Last week, due to asbestos in makeup, a new regulatory framework for cosmetics was requested from Congress by the US Food and Drug Administration (FDA). The cosmetics industry has expanded in many ways since the current regulatory framework was created more than 80 years ago. The FDA said there are currently no legal requirements for any cosmetic manufacturer selling goods to American consumers to test their products for safety. Asbestos in cosmetic products is alarming because it can be absorbed through the skin. Further, a very small amount of asbestos can be very dangerous.
The FDA also issued a warning to consumers not to use three cosmetic products sold by Claire’s Stores Inc. These three products tested positive for asbestos.
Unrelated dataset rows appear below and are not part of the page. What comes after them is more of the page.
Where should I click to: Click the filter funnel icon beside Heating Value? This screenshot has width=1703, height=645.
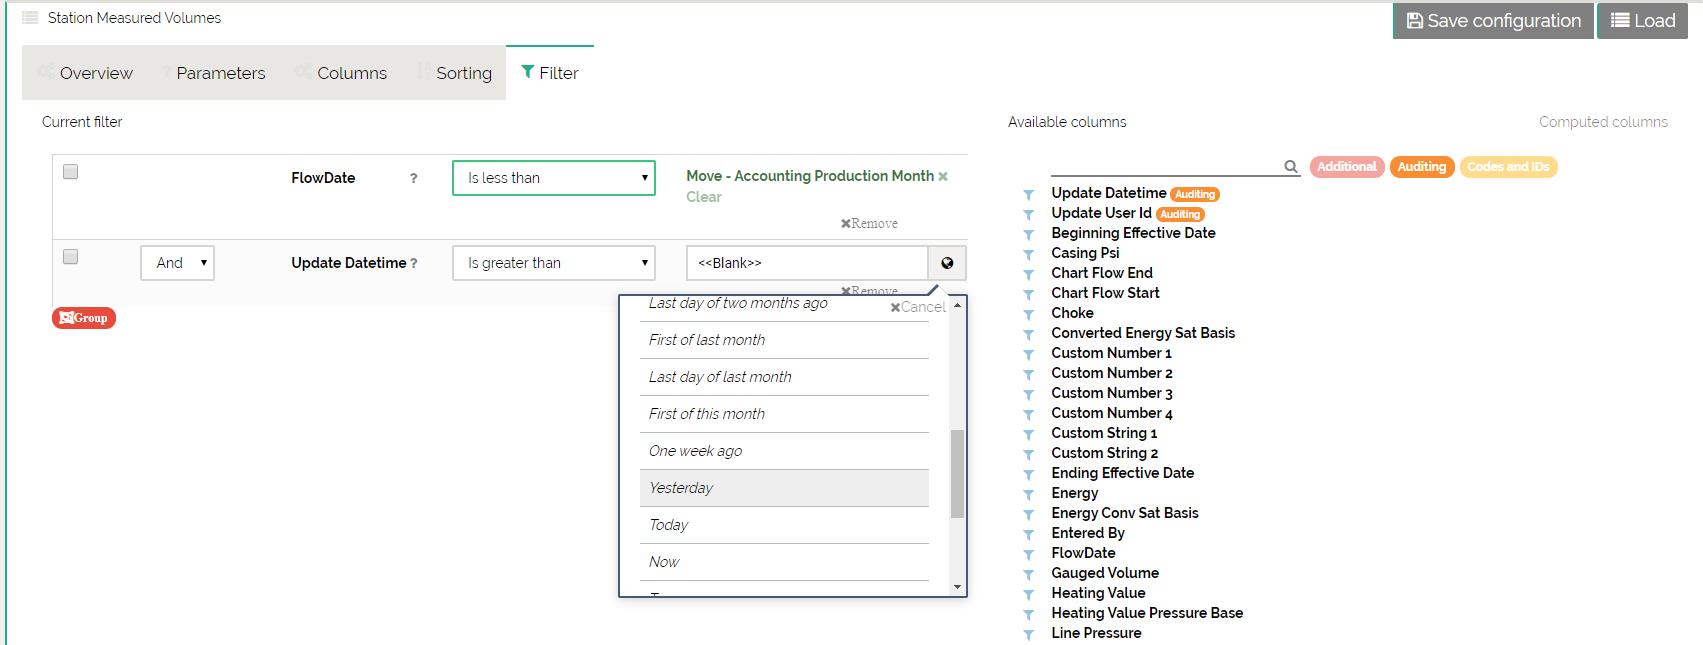point(1028,594)
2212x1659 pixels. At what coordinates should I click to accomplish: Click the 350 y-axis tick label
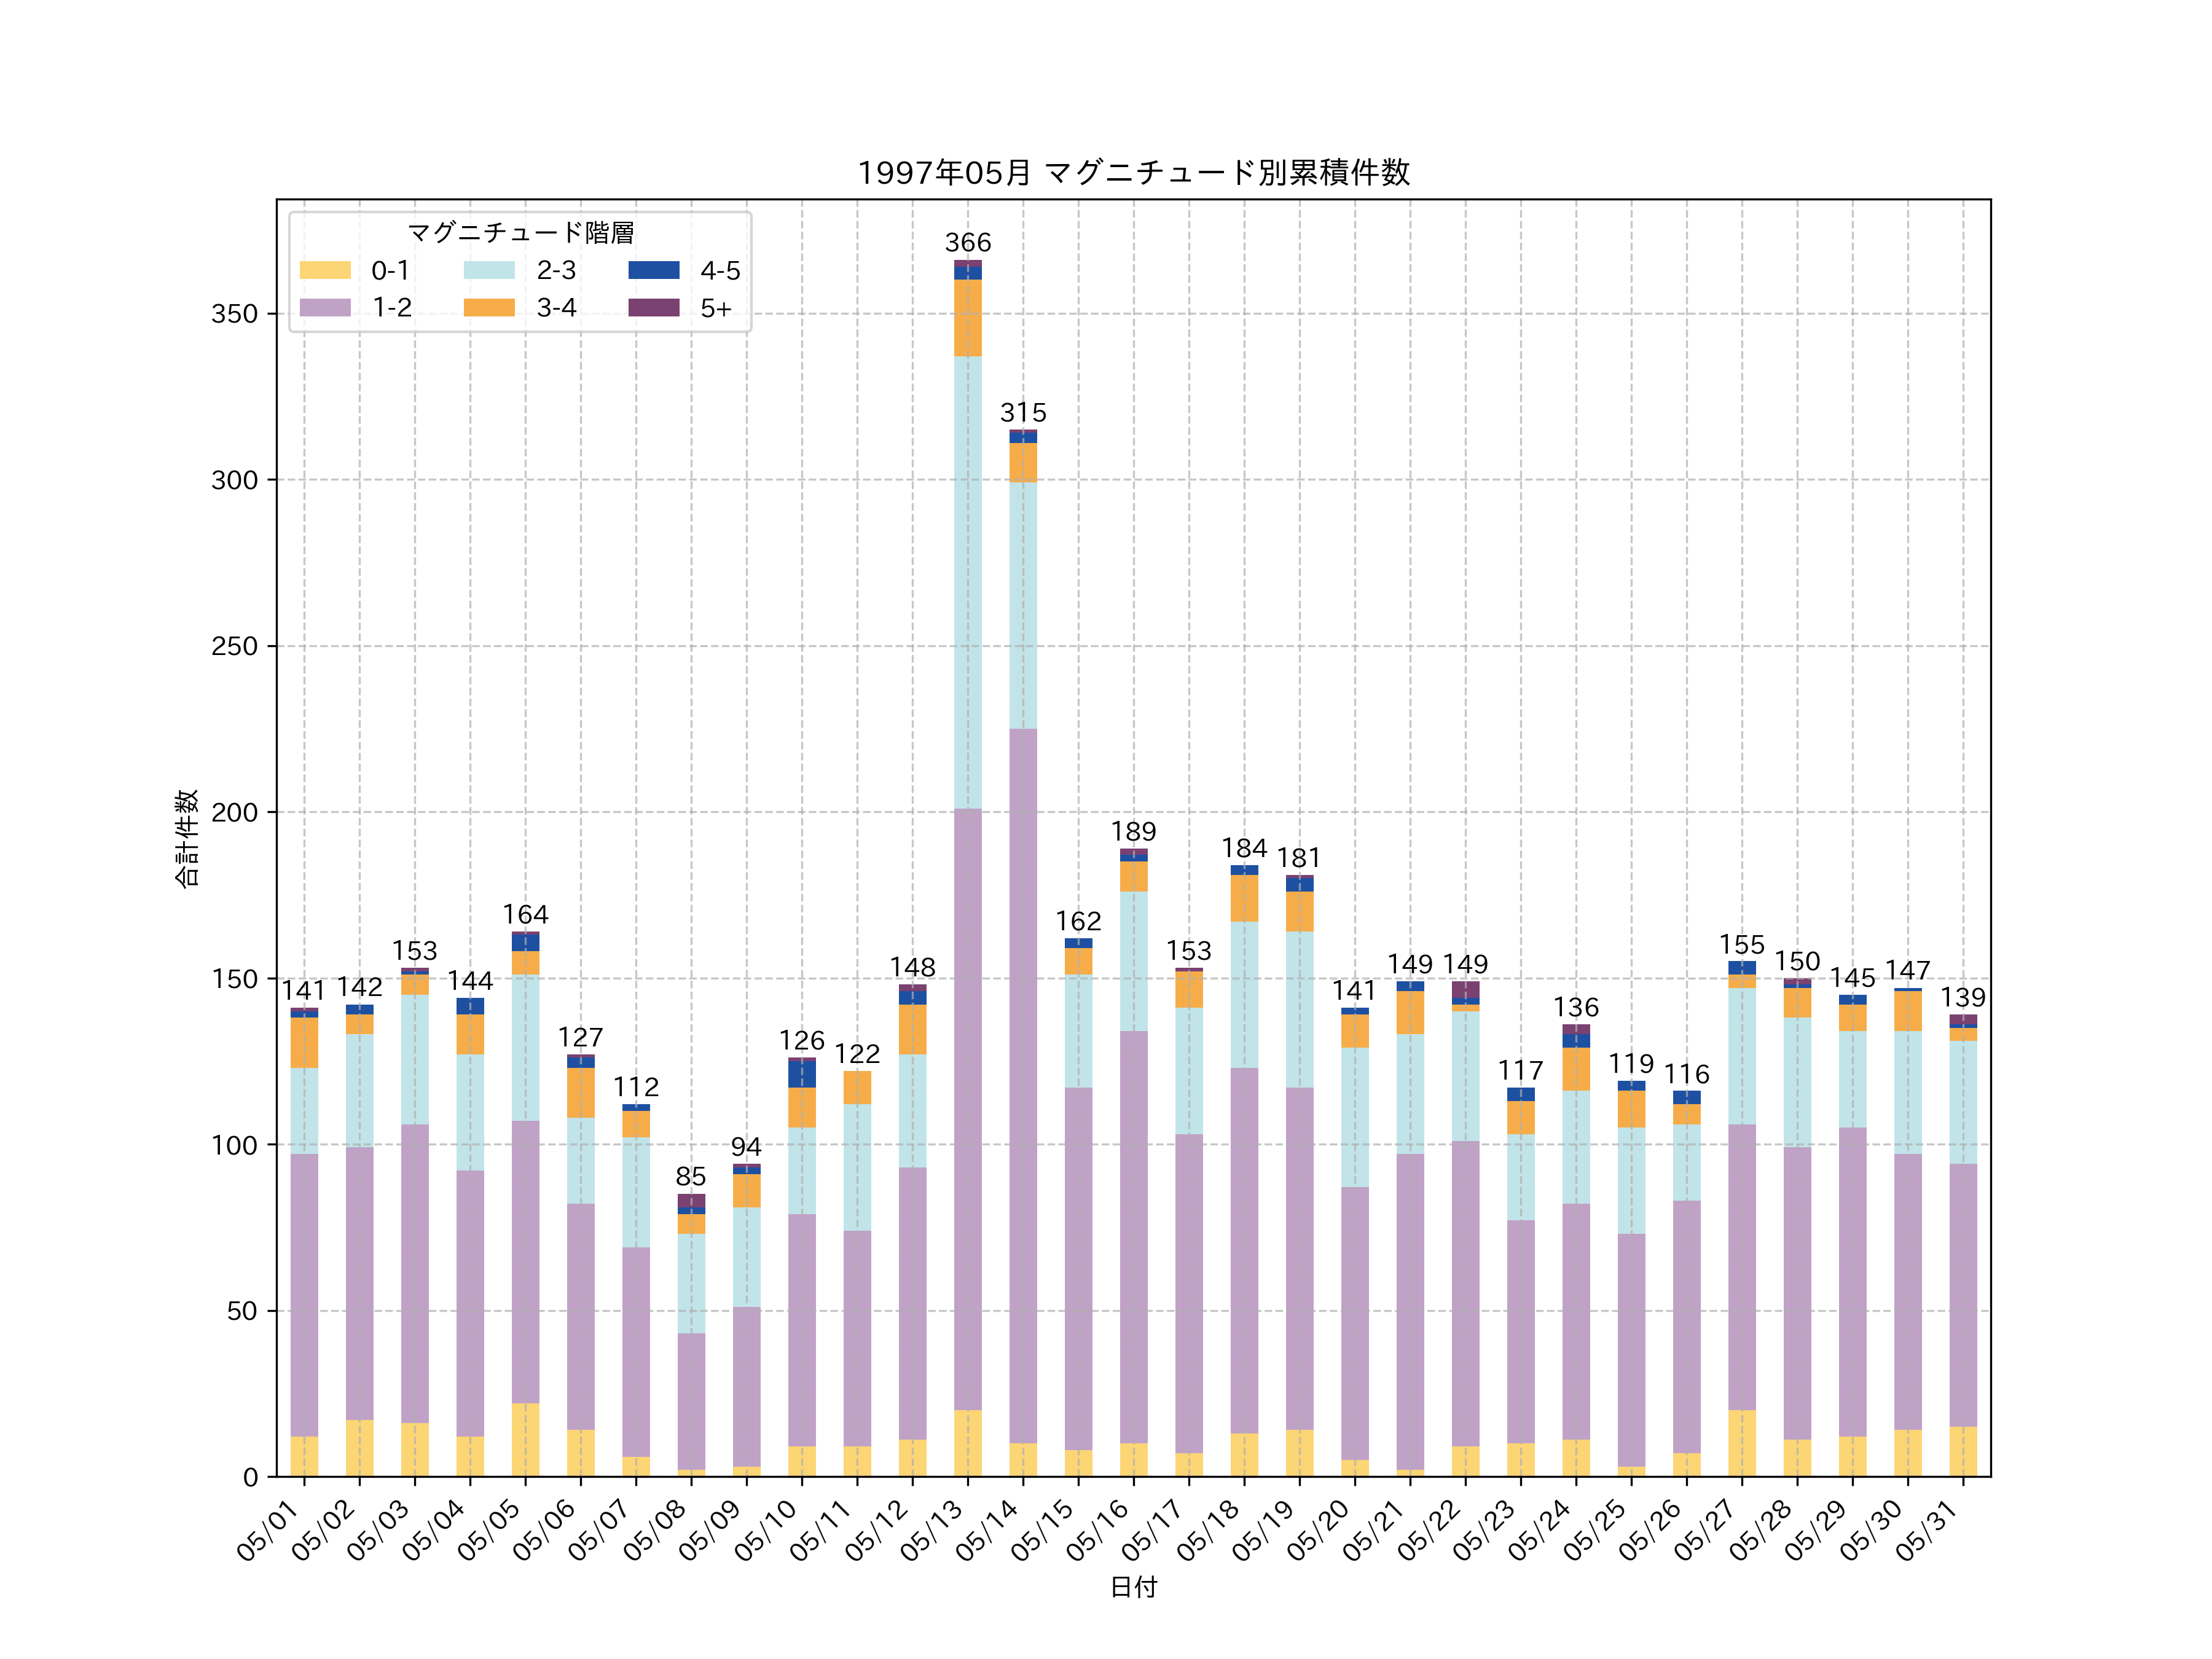(x=234, y=314)
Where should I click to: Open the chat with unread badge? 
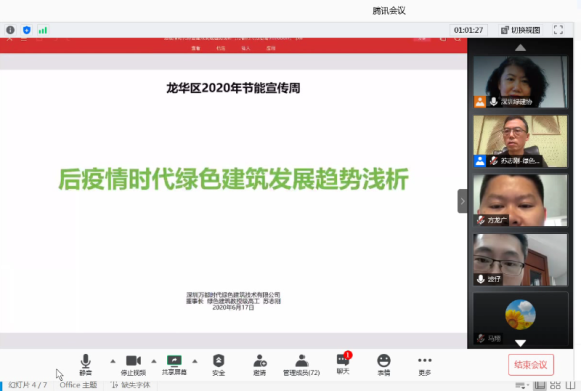(343, 364)
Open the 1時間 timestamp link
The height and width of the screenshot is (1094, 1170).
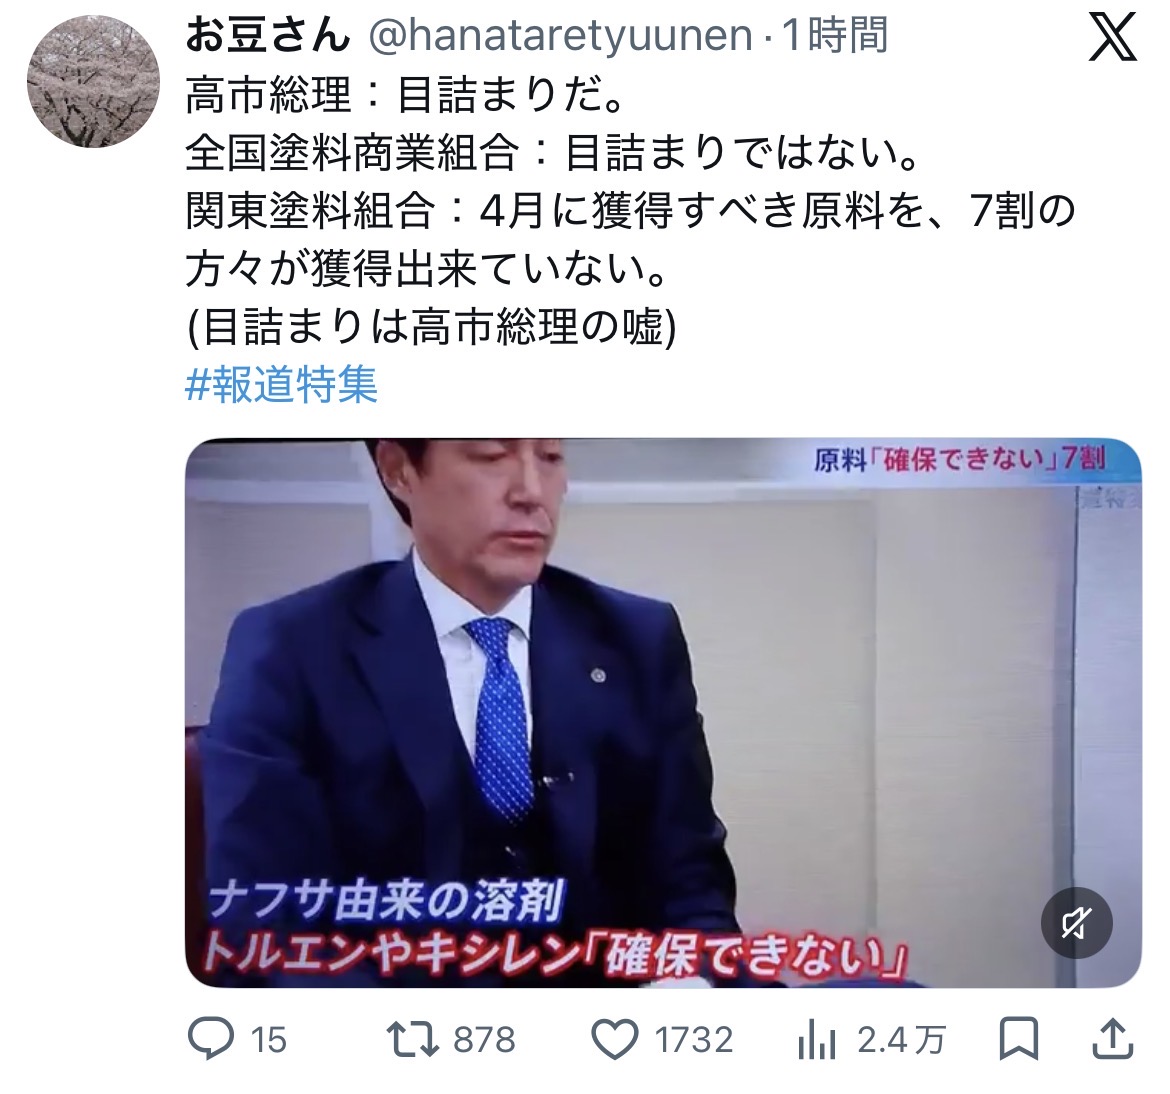(834, 35)
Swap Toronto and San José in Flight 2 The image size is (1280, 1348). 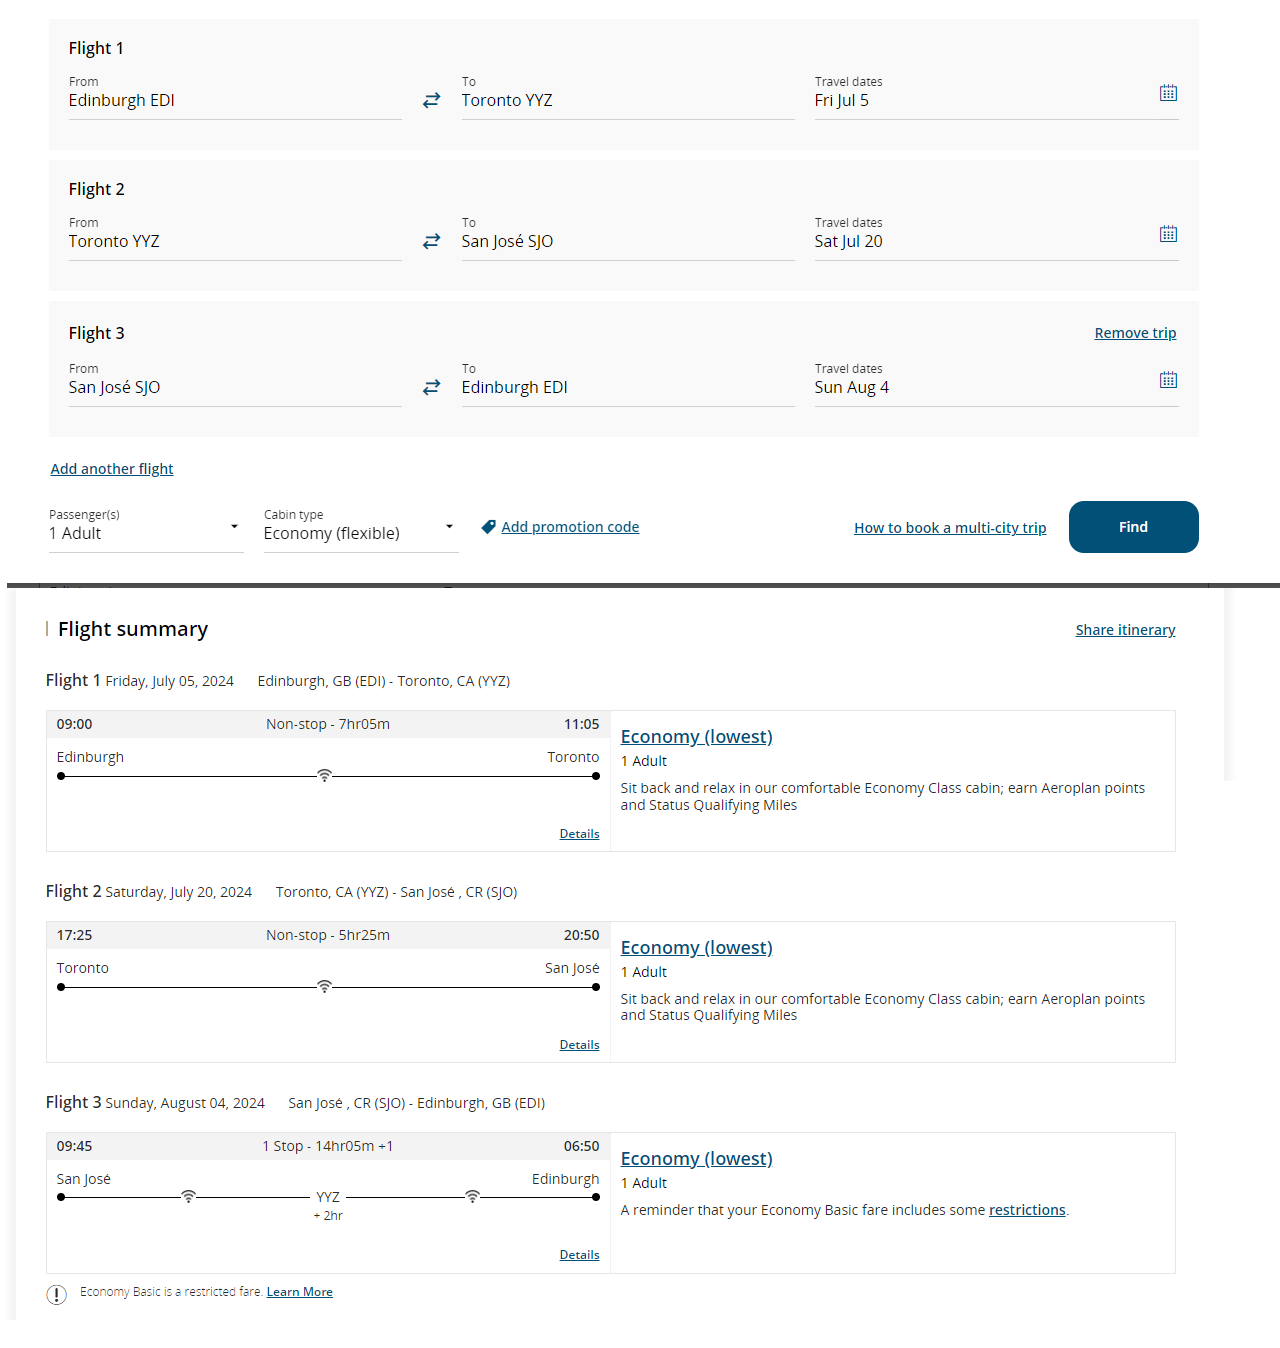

Claire’s disputes the test results. The three products are:
- Claire’s Eye Shadows – Batch No/Lot No: 08/17
- Claire’s Compact Powder – Batch No/Lot No: 07/15
- Claire’s Contour Palette – Batch No/Lot No: 04/17
The harm done to Americans due to the use of Asbestos, a known carcinogen, has led to numerous class action lawsuits. Asbestos contamination of talc has been prominent in recent news stories about Johnson and Johnson powders. In December, Reuters published an article that claimed that Johnson and Johnson knew the talc in its raw and finished powders sometimes tested positive for small amounts of asbestos between the 1970s and the 2000s. The article also claims that Johnson and Johnson failed to disclose the test results to regulators or to consumers.
According to the New York Times, “Talc is a mineral in clay mined from underground deposits. It’s the softest mineral known to man and that makes it useful in a wide range of consumer and industrial products. Asbestos is also found underground, and veins of it can often be found in talc deposits, leading to a risk of cross-contamination, geologists say.” [https://www.nytimes.com/2018/12/14/business/talc-asbestos-powder-facts.html].
It is disturbing that cosmetics may contain asbestos. In this day of global sourcing of product ingredients and of importing products from other countries that may not have strict safety regulations, the cosmetics we use may contain asbestos. What is more there is no requirement that all ingredients in these products must be reported or revealed to the consumer.
It is particularly disturbing that “play” cosmetics made for children also contain asbestos and that there is no law or regulation prohibiting these products from being sold in the U.S. One article about asbestos in children’s cosmetics was published by Goop: https://goop.com/wellness/health/asbestos-in-makeup-for-kids-is-legal-and-totally-happening-in-this-country/.
Today (March 19, 2019) The U.S. House of Representatives is considering a bill introduced by Representatives Debbie Dingell (D-Michigan) and Jan Schakowsky (D-Illinois), called the Children’s Product Warning Label Act. This bill would require that any cosmetic product that contains talc and is marketed to children must have a label warning that it may contain asbestos.
Clearly the FDA warning is being heeded by Congress. It remains for consumers to read product labels in order to identify products that contain talc or asbestos. It remains for Congress to pass legislation requiring appropriate labeling and testing for asbestos and outlining a new regulatory framework for cosmetics.
It is easy for Americans to complain about government regulation of the ingredients in and production of the cosmetics and other products we use. This issue of asbestos in some cosmetics is a clear example of the reason for these regulations. When we consider the complete lack of regulatory control over the ingredients in children’s makeup, many people will demand a new regulatory framework from the government to protect our youngest and most vulnerable citizens from potential harm from products containing carcinogens.